NY-ESO1 is a tumor antigen belonging to the testis family that is highly expressed in malignant tissues and in the testis, but not in other normal tissues.244,245 Over half of SS patients express NY-ESO1,244 and because it is immunogenic,246–248 it is an attractive target for immunotherapy. In a first-ever clinical trial looking into the effect of administering NY-ESO1 receptor-expressing autologous T cells in patients with metastatic SS, Robbins et al reported a response rate of >60%.245 Four of six patients showed partial responses, with the longest being 18 months, and several individuals also had regressed lung metastases.245 The treatment was well tolerated, leading to the initiation of other similar clinical trials looking into the effectiveness of NY-ESO1 in immunotherapy.249–251 One currently active clinical trial is examining the efficacy of combining atezolizumab, a PDL1 inhibitor, with a dendritic cell-specific vector containing the gene for NY-ESO1.252 Another clinical trial took a different approach in that allogeneic tumor lysate expression using NY-ESO1 was used to prime patients’ autologous dendritic cells.253 Upon completion, and depending upon the results, these investigational new therapies could be used in the clinic as treatment measures for SS patients.
Epigenetic changes in STS clinical samples
Epigenetic regulators are more recently identified therapeutic targets for STS, and small-molecule inhibitors that inhibit them could prove to be useful in treating the disease. In particular, such regulators as DNA methyltransferases, histone deacetylases (HDACs), and the histone-modifying enzyme EZH2 have been implicated in the pathogenesis of several types of STS.254 Kawaguchi et al255 used clinical samples to demonstrate that the promoter methylation status of tumor-related genes could have an association with the pathogenesis of STS. Currently, however, no DNA methylation inhibitors have been tested for use in STS.

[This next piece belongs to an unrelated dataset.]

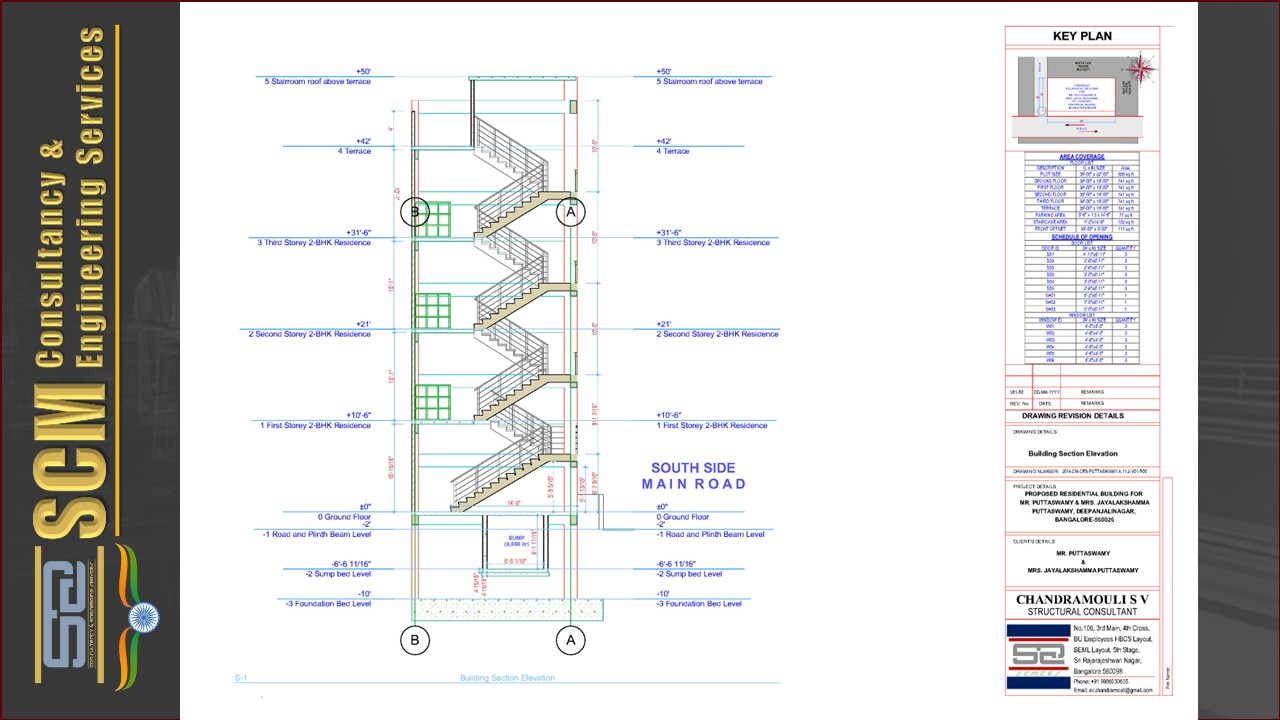Click the Indian flag Ashoka chakra emblem

143,617
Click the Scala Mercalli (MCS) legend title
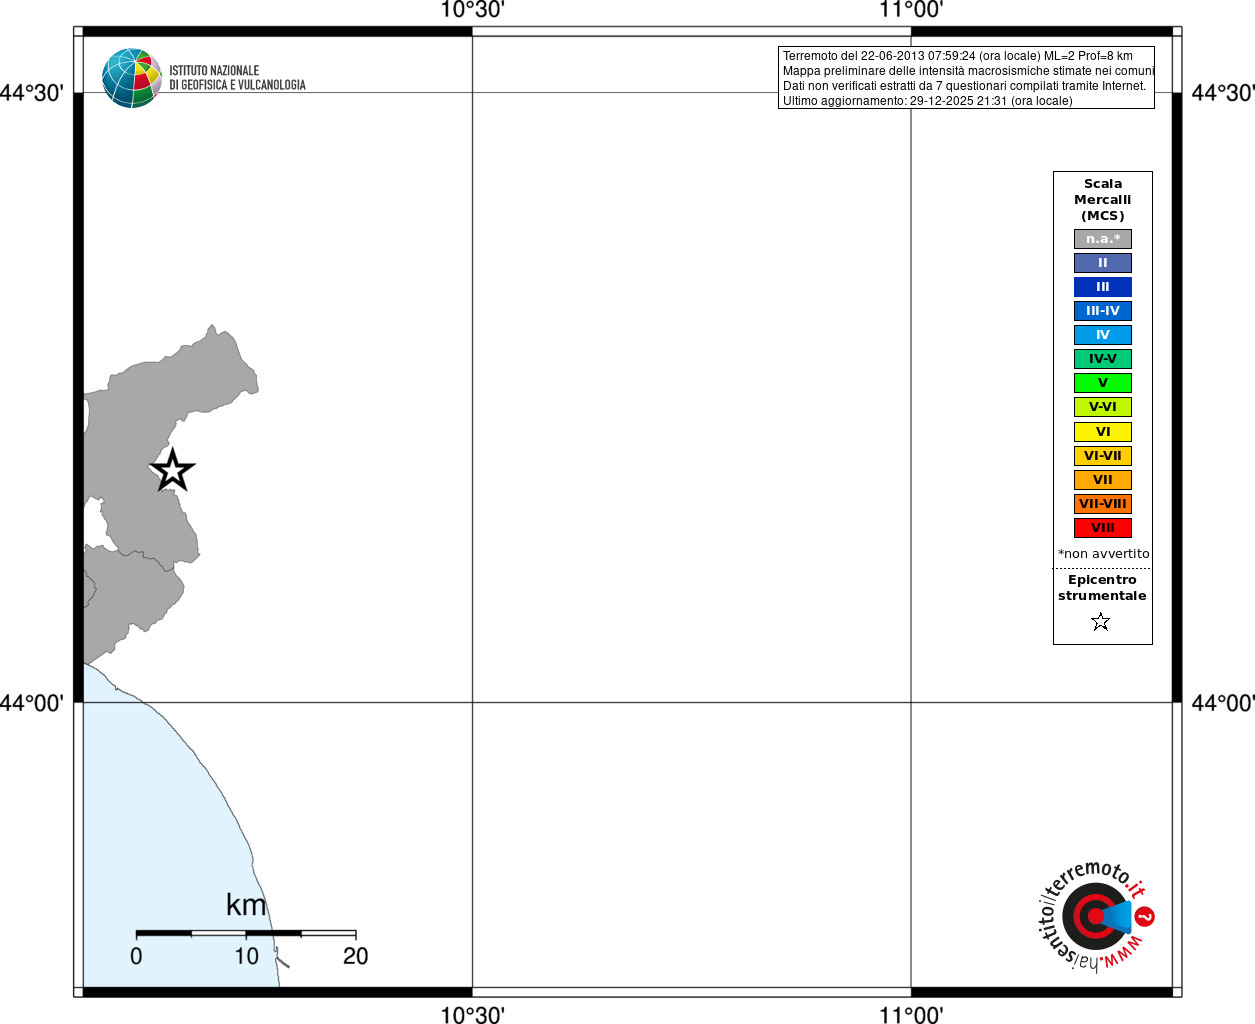Screen dimensions: 1255x1024 click(x=1103, y=200)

Histone modifications like phosphorylation, acetylation, methylation, and ubiquitination are crucial in the regulation of genes, including oncogenes and tumor suppressors. In particular, acetylation changes modulated by HDAC occur in several malignancies, including STS. Preclinical treatment with PCI24781, an HDAC inhibitor, has been shown to inhibit growth and cause apoptosis in several STS cell lines, including SS and uterine sarcoma.254 Also, EZH2 is an important histone methyltransferase and, when overexpressed in STS samples, is correlated with greater tumor size, metastases, and poor progression.256 In particular, EZH2 mediates the expression of the tumor suppressor ERG1 via SYT-SSX in SS.256 Also, elevated levels of EZH2 are found in RMS and ES.257 As such, EZH2 inhibition might prove successful as a therapeutic approach for STS. Currently, the EZH2 inhibitor tazemetostat is being tested in a Phase II multicenter clinical trial for patients with SS.257
Conclusion
Given the genetic and histological diversity of this large family of cancers, the management of adult STS calls for a multidisciplinary approach to achieve optimal outcomes. Over the past 30 years, our knowledge of STS biology has progressed very little when compared with other malignancies. This trend has slowly started to change, and additional developments could lead to new therapeutic strategies and treatment options. Several clinical investigations of therapies outlined in this review for STS are under way, and these summarized in Table 2.
Footnotes
Disclosure
The authors report no conflicts of interest in this work.